Following complaints by software vendors Turbo Hercules and T3 Technologies, the European Commission will evaluate whether IBM has tried to shut out third-party vendors by tying its mainframe hardware to its mainframe operating systems – especially to z/OS. In a further investigation begun on its own initiative, the Commission is also looking into whether IBM has discriminated against competing suppliers of mainframe maintenance services. For instance, there are concerns that the vendor may have restricted or delayed the access to spare parts for which IBM is the only source.

After a complaint by Platform Solutions Inc. (PSI), the European Commission had already investigated the US vendor's mainframe business in 2007. The investigation was inconclusive. IBM and PSI also went to court about patent rights and anti-trust allegations. In 2008, IBM settled the quarrel by taking over PSI. Regulative authorities in the US have also taken an interest in IBM's business practices in the mainframe market.

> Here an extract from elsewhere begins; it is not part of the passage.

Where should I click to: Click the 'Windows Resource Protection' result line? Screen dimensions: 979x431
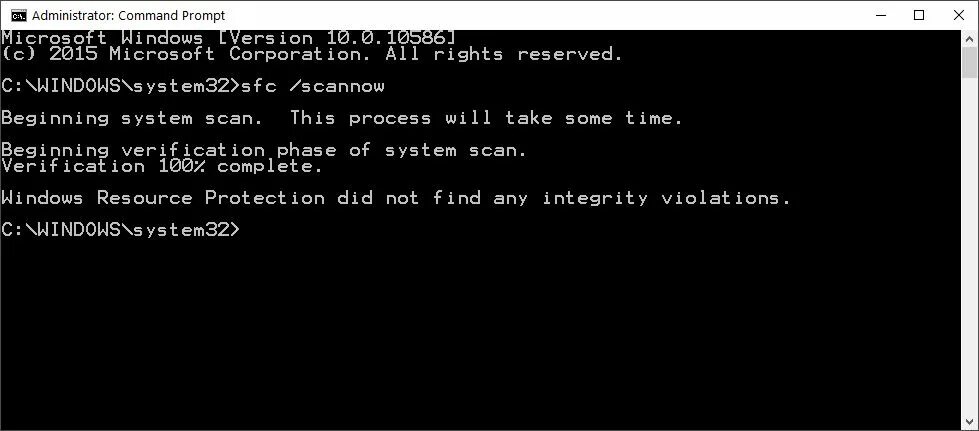[396, 199]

In a statement, IBM said that it intends to cooperate with the European anti-trust authorities. The Wall Street Journal reported that IBM has dismissed the allegations as unfounded. IBM reportedly believes that the complainants are "satellite proxies" driven by Microsoft, one of its main competitors. The vendor accused Microsoft of using anti-trust tactics to improve the market position of its own server technology.

Turbo Hercules offers an emulator that is based on the Hercules open source project and allows mainframe applications to run on other hardware. The French software vendor complained to Brussels about IBM not licensing its operating systems without its own hardware. US vendor T3 also has a similar solution on offer and was turned down in the first instance of a civil lawsuit against IBM in the US.